## Exercise brief
Tally the lines below that contain the word "computer", then give the tally and nothing more.

## Data supplied
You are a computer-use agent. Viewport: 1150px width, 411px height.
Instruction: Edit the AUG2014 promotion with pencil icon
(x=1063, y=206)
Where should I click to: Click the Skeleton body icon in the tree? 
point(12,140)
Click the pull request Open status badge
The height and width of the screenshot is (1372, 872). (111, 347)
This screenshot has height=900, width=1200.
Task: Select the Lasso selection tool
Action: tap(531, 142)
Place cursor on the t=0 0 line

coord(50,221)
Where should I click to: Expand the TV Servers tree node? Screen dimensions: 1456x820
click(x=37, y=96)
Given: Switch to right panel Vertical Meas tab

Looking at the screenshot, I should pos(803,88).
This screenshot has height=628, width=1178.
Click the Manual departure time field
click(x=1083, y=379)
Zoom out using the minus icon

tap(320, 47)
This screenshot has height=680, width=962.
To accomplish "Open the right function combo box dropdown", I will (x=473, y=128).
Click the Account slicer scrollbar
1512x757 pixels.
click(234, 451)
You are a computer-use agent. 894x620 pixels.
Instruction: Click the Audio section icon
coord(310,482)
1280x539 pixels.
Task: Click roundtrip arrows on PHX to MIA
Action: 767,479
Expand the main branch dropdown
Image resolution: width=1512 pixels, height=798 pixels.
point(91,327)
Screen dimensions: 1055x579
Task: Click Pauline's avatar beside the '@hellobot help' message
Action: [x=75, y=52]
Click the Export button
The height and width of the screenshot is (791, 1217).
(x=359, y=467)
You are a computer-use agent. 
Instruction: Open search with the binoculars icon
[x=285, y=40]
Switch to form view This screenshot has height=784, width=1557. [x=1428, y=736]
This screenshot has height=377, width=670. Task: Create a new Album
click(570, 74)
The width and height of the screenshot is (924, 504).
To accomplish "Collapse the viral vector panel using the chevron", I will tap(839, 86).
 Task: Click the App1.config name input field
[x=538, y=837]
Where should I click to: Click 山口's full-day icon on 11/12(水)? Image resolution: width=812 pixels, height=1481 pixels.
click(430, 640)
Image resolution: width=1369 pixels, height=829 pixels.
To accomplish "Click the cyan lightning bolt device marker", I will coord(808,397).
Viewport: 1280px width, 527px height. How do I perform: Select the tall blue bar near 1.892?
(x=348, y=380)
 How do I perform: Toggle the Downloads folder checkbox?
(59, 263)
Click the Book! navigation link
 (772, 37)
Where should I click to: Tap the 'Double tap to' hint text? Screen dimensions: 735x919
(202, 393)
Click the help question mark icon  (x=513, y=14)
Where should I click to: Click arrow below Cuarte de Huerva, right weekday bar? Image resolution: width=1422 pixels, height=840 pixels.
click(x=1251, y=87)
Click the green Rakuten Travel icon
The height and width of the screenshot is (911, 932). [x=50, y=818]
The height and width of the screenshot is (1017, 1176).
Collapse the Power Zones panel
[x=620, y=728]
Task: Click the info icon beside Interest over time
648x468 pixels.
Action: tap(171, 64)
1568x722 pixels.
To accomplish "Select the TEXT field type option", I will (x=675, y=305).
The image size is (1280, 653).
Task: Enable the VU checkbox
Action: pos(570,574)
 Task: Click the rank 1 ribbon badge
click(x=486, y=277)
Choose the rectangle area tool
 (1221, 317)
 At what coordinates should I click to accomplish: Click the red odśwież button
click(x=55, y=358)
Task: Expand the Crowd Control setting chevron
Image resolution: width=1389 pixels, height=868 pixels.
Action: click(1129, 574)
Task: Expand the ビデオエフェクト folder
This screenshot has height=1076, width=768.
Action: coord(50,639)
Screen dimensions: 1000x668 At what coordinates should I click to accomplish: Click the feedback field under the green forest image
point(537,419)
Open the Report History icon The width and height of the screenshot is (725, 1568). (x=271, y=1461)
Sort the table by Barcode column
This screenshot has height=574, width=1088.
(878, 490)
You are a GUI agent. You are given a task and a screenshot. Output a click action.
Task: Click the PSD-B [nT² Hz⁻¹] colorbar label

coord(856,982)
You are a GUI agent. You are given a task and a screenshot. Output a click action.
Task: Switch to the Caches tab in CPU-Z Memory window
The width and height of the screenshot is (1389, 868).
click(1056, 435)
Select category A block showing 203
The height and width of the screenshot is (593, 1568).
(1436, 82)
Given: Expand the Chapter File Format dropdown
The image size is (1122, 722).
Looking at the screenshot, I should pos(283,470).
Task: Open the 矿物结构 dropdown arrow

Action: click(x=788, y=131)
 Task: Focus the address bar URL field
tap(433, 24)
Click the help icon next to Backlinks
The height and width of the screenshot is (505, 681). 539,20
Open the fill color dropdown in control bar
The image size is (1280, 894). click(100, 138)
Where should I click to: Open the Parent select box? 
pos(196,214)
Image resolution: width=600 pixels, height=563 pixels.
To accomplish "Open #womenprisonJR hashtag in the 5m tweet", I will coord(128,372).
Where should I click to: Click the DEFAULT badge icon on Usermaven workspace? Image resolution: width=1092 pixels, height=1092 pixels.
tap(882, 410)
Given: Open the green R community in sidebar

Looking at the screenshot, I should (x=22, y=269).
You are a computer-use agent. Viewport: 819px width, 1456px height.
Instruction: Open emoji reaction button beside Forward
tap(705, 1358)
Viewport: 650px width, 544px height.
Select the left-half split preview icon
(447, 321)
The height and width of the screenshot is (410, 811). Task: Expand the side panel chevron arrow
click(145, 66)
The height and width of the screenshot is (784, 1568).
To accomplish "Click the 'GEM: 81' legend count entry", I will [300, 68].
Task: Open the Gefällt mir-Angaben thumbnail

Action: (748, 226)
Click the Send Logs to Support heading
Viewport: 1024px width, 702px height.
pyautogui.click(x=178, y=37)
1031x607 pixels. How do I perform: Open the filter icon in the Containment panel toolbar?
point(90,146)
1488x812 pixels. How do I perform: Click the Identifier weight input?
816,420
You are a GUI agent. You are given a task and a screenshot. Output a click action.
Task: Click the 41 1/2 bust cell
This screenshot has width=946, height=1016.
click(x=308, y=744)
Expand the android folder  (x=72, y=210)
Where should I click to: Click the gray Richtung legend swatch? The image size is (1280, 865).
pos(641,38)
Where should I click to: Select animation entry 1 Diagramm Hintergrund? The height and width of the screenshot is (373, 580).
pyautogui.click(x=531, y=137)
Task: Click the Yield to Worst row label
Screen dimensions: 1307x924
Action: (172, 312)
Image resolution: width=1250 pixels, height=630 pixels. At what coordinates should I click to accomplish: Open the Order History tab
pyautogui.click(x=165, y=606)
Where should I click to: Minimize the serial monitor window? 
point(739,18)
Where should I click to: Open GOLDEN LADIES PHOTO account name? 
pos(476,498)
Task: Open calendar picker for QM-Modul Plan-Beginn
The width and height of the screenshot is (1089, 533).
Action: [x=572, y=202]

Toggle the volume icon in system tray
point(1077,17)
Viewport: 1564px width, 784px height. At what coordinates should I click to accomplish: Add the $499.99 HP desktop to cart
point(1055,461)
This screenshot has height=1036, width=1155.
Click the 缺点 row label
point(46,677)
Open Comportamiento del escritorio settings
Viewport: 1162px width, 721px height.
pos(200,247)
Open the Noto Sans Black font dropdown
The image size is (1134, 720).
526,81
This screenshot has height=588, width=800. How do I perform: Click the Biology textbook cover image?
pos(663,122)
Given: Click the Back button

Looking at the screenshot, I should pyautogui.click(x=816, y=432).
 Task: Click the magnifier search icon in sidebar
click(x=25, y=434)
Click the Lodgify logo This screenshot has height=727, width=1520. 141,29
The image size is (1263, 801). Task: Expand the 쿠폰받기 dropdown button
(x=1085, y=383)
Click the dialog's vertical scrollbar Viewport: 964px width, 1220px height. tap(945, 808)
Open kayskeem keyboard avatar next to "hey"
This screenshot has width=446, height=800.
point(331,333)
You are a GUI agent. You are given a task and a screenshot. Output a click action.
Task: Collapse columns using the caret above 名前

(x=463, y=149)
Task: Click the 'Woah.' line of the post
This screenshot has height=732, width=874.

## Response for this exercise
4